* _Text shown_:
▬▬▬

For a second, there's a relative quiet at the Gramercy Theatre. Onstage at this swanky rock theater on Manhattan's East Side are the South Florida hometown heroes of Torche, and they've just finished ripping through one of their trademark smart, heavy jams. They've made it onto a killer bill as part of the recent CMJ Music Marathon, on the festival's last night, Saturday, kicking off a tour with legendary British post-metal act Jesu. They've apparently created multiple cases of whiplash in the audience of appreciative superfans and industry wheelers and dealers alike.
The band pauses to retune and switch instruments, and the sudden absence of noise is deafening. That's when the cry rings out.
"Hialeah!" yells an anonymous voice in the crowd near stage left. Frontman Steve Brooks starts, looking confused. Then his cherubic cheeks spread into a grin. "Hialeah!" he calls back, shouting out the city where he lived for three years. Random pockets of audience members titter as the rest look on, confused. That's when I realize that truly, no matter where you go, in the music scene South Florida people are like roaches: ubiquitous, unflappable, crumb-snatching, and happy to generally freak the hell out of everyone else. I mean that, of course, in the most loving way.
CMJ is a week of live music madness sprawling across downtown Manhattan and northern Brooklyn, akin to Winter Music Conference but focused on bands more than DJs. The official roster is carefully vetted; thousands of bands send demos for consideration, but only a couple hundred are approved. Torche was one of two South Florida groups selected. The other was the five-piece act The Mood, which actually moved to the city a couple years ago to get its hustle on. After a few member swaps, three-fifths of the band hails from the Fort Lauderdale area.
The Mood is led by 25-year-old Marco Argiro, an improbably tall and wiry, indefatigable charmer who is always neatly turned out in immaculate minimalist ensembles of early-Beatles style, almost-rockabilly clobber. His father, Mario Argiro, is the longtime proprietor of the posh Las Olas atelier Moda Mario. Besides a fastidious attention to style, the younger Argiro has doubtlessly inherited some of his father's knack for business and applied it to his band. It's impressive.

▬▬▬

* _Tasks_:
**1)** Copy out the passage of the CMJ article starting with "For a second, there's" and going on through "and dealers alike.".
**2)** Name every person the CMJ article identifies by full name.
The material is not needed for anything asked here.

* _Dataset content_:

▬▬▬

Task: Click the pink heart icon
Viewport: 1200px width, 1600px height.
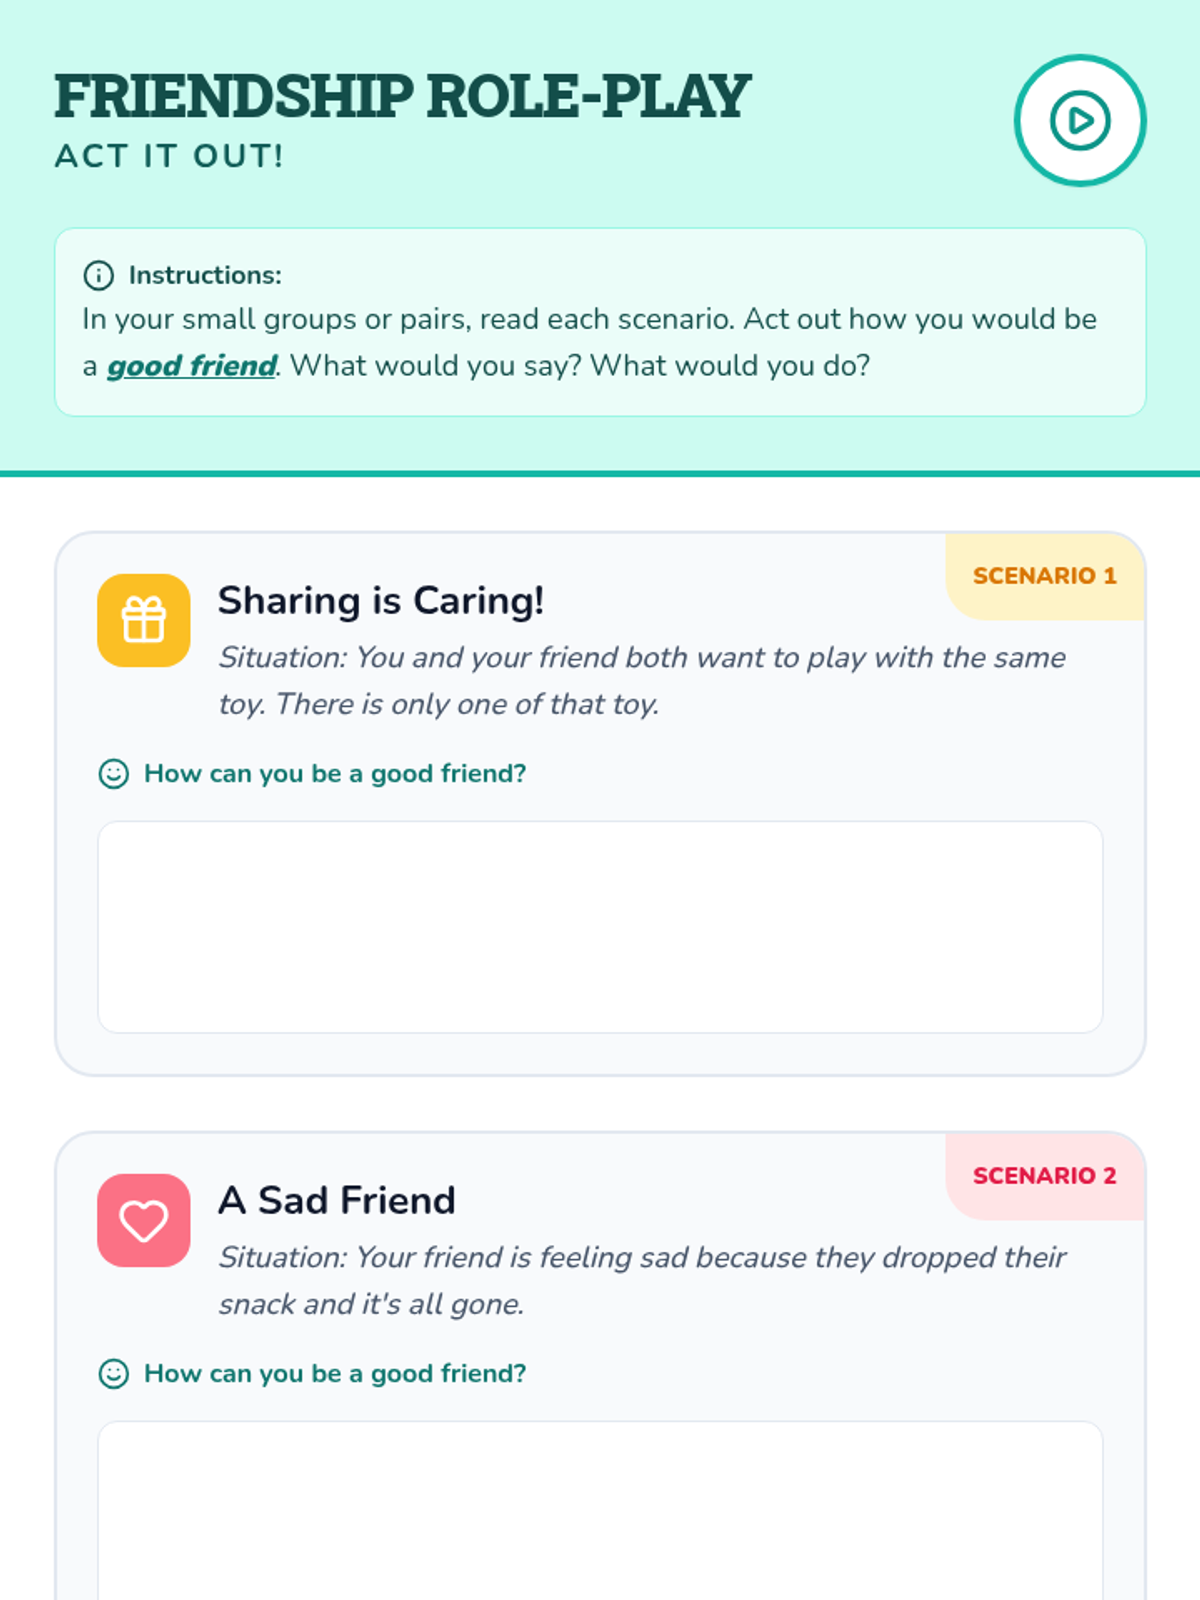Action: (x=144, y=1220)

▬▬▬

* _Outputs in order_:
**1)**
For a second, there's a relative quiet at the Gramercy Theatre. Onstage at this swanky rock theater on Manhattan's East Side are the South Florida hometown heroes of Torche, and they've just finished ripping through one of their trademark smart, heavy jams. They've made it onto a killer bill as part of the recent CMJ Music Marathon, on the festival's last night, Saturday, kicking off a tour with legendary British post-metal act Jesu. They've apparently created multiple cases of whiplash in the audience of appreciative superfans and industry wheelers and dealers alike.

**2)**
Steve Brooks
Marco Argiro
Mario Argiro